Zuletzt habe der Dax dabei eine mehr oder weniger gut begrenzte
Handelsspanne zwischen 24.700 und 25.100 Punkten etabliert, so
Stanzl weiter. "Nun warten die Anleger auf Signale aus der
Berichtssaison, um neue Engagements zu rechtfertigen."

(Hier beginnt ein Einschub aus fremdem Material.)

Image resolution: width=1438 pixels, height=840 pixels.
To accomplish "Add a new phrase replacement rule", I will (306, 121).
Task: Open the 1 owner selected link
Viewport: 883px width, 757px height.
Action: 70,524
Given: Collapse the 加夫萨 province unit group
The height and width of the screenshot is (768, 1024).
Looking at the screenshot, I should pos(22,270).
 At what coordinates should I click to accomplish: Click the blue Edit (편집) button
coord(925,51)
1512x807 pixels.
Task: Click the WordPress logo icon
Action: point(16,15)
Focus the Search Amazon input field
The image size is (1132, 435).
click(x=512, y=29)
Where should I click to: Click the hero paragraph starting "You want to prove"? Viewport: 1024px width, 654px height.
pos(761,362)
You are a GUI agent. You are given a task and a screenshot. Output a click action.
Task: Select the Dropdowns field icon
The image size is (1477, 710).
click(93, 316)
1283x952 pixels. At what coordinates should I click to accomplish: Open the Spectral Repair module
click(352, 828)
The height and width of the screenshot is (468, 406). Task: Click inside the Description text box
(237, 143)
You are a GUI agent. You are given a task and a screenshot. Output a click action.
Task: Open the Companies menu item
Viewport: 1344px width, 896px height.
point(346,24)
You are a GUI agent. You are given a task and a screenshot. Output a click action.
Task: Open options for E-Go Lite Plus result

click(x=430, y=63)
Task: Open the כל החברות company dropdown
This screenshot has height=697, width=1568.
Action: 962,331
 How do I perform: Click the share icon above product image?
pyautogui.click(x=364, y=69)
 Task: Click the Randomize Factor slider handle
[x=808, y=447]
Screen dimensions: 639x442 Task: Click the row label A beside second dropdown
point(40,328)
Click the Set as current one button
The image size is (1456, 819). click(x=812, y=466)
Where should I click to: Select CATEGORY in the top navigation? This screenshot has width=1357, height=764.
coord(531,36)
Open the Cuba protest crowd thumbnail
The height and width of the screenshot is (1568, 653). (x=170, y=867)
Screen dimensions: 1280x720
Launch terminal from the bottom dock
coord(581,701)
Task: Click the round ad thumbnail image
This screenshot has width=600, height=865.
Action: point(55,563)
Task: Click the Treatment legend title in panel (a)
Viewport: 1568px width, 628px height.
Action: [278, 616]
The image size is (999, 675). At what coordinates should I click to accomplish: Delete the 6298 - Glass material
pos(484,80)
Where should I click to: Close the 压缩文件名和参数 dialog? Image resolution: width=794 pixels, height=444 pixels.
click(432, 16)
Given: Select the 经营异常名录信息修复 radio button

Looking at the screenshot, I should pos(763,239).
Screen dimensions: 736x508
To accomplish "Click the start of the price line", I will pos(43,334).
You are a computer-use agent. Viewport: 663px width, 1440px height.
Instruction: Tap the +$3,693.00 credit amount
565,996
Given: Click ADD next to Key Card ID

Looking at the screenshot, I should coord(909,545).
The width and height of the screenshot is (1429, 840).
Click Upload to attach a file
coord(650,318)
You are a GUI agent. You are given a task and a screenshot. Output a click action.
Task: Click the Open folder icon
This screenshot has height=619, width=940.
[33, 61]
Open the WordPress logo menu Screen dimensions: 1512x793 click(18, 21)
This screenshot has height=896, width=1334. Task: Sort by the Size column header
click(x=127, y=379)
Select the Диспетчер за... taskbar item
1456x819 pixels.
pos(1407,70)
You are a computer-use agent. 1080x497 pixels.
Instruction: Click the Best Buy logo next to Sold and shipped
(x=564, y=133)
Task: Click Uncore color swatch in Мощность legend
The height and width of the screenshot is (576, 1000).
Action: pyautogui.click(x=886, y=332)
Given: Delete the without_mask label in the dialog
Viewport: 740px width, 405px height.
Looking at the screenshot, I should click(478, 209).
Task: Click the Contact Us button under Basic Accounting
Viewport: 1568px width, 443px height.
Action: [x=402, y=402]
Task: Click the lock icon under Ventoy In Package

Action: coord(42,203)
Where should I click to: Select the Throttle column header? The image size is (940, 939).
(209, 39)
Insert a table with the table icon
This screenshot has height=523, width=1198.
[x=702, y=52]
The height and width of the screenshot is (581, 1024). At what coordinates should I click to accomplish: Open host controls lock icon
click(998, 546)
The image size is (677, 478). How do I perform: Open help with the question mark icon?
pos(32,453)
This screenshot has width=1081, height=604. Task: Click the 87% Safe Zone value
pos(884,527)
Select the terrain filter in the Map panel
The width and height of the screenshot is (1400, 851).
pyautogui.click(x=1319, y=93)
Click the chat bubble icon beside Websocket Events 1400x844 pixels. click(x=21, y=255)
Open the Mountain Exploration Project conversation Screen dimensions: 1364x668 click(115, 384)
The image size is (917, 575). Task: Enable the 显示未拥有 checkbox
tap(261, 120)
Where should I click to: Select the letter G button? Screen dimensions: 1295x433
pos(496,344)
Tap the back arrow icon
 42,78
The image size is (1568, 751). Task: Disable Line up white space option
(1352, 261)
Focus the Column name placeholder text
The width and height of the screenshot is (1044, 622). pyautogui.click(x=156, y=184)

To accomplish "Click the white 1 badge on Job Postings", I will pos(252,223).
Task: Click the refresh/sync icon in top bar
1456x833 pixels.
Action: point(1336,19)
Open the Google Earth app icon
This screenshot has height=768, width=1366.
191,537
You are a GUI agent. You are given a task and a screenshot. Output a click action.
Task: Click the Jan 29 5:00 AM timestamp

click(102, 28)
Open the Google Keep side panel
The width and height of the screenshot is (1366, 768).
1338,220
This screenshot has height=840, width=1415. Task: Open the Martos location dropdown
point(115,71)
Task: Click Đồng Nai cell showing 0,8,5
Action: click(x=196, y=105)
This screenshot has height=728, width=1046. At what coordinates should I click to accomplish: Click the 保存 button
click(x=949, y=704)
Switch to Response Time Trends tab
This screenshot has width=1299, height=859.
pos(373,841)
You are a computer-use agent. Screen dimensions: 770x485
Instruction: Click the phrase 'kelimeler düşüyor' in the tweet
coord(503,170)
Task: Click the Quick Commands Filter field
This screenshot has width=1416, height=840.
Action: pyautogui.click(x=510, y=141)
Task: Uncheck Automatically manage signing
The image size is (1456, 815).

Im Fokus steht am Dienstag die Finanzaufsichtsbehörde Bafin, die zum
einen eine Prüfung des Halbjahresabschlusses von Jungheinrich
eingeleitet hat. Es liegen laut der Behörde konkrete
Anhaltspunkte dafür vor, dass der Gabelstaplerhersteller gegen
Rechnungslegungsvorschriften verstoßen hat. Daher werden den Angaben
zufolge der veröffentlichte verkürzte Abschluss zum 30. Juni 2025
und der zugehörige Zwischenlagebericht für das erste Halbjahr 2025
geprüft. Die Papiere von Jungheinrich notierten im vorbörslichen
Handel auf der Plattform Tradegate 4,6 Prozent unter dem
Xetra-Schluss vom Montag.
Zum anderen fand die Bafin bei Zalando Fehler im
Geschäftsbericht 2025. Die Modeplattform habe Anteile der
übernommenen About You Holding von einem nahestehenden Unternehmen
erworben, das durch ein Aufsichtsratsmitglied von Zalando beherrscht
werde, teilte die Behörde mit. Die dazu erforderlichen Angaben
hätten jedoch im Anhang des Konzernabschlusses gefehlt. Zalando
bestätigte, dass die Angaben fehlten. Hierbei handele es sich um
einen rein formalen und materiell unwesentlichen Aspekt des
Konzernanhangs. Ein Bußgeld sei von der Bafin nicht verhängt worden,
so der Konzern. Damit notierten die Papiere auf Tradegate moderat im
Plus.
Analystenlob verhalf den Anteilsscheinen von Redcare Pharmacy
auf Tradegate zu einem Plus von 2,4 Prozent.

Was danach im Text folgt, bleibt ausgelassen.